Eigentlich sollte es noch niemand wissen. Doch dann gelangte es doch an die Öffentlichkeit, was Gesundheitsminister Jens Spahn in einer internen Besprechung sagte: Die Impfpriorisierung könnte schon im Juni Geschichte sein, vielleicht sogar schon im Mai. Mit anderen Worten: Dann könnte sich jeder impfen lassen, der will und der einen Termin bekommt.

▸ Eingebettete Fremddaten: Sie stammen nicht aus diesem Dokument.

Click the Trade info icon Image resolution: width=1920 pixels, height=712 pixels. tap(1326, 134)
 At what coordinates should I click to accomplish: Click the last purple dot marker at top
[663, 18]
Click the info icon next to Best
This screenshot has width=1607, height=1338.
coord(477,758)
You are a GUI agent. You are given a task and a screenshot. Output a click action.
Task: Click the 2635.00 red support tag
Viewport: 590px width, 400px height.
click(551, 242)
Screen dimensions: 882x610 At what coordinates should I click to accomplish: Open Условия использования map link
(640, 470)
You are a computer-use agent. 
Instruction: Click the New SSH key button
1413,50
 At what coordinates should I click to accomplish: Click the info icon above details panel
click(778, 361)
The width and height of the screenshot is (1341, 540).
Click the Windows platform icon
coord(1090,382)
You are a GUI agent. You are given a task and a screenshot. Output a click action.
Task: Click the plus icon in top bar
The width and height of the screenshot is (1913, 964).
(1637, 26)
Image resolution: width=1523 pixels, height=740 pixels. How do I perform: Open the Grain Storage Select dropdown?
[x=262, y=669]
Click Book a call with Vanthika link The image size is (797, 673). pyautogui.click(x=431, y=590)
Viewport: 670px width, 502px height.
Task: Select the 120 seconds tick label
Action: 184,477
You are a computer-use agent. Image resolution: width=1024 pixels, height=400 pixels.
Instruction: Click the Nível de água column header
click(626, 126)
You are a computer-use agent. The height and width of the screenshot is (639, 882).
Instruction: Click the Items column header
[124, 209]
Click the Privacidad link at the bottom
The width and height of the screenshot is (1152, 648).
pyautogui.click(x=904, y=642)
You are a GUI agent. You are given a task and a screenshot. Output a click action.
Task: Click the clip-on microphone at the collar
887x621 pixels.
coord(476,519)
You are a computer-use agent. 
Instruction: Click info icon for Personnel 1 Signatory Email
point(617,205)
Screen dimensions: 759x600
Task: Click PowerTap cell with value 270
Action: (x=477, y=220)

"Wenn wir nicht mal mehr eine Schalte haben können, um etwas vorzubereiten, dann macht es das schwer, etwas zusammen zu erarbeiten."
Gesundheitsminister Jens Spahn ist genervt, dass Informationen aus einer internen Besprechung geleakt wurden

Mehr Impfstoff als geplant

Aktuell wird in Deutschland die Risikogruppe zwei geimpft, also Menschen, die über 70 Jahre alt sind, schwerwiegende Erkrankungen haben oder wegen dieser in Behandlung sind. Zu den ersten beiden Priorisierungsgruppen zählen in Deutschland schätzungsweise 23 Millionen Menschen, sagt Medizinjournalistin Christina Sartori. Davon seien laut dem Chef der Kassenärztlichen Bundesvereinigung Andreas Gassen bereits 16 Millionen Menschen einmal geimpft. Daher sieht auch Andreas Gassen das Ende der Priorisierung kommen.

Zudem werden mehr Impfdosen erwartet, als noch vor einiger Zeit angekündigt. Allein Ende April sollen Hausärztinnen und Hausärzte mit über zwei Millionen Impfdosen zusätzlich beliefert werden.

"Wenn es keine weitere Panne gibt, könnten bis Ende des Sommers alle Erwachsenen die Möglichkeit bekommen, sich impfen zu lassen – die meisten wohl auch zwei Mal."
Christina Sartori, Medizinjournalistin

Kein Grund für neue Priorisierungen

Im Mai, so die Schätzungen, könnten dann Menschen ab dem sechzigsten Lebensjahr geimpft werden, genauso wie Menschen, die aufgrund ihres Berufs mit anderen Menschen Kontakt haben, also zum Beispiel Polizistinnen und Polizisten und Menschen, die in Lebensmittelgeschäften arbeiten.

Und dann, sagt Christina Sartori, seien eigentlich alle anderen dran. Der Grund: 20-Jährige und 40-Jährige haben ein ähnlich hohes, nämlich geringes Risiko für einen schweren Covid-19-Verlauf. Daher gäbe es hier keinen Grund, sie nach einer festgelegten Reihenfolge zu impfen.

Tatsächlich könnte es laut Christina Sartori bis zum Ende des Jahres auch einen Impfstoff für Kinder geben. Zumindest werde daran zurzeit intensiv geforscht.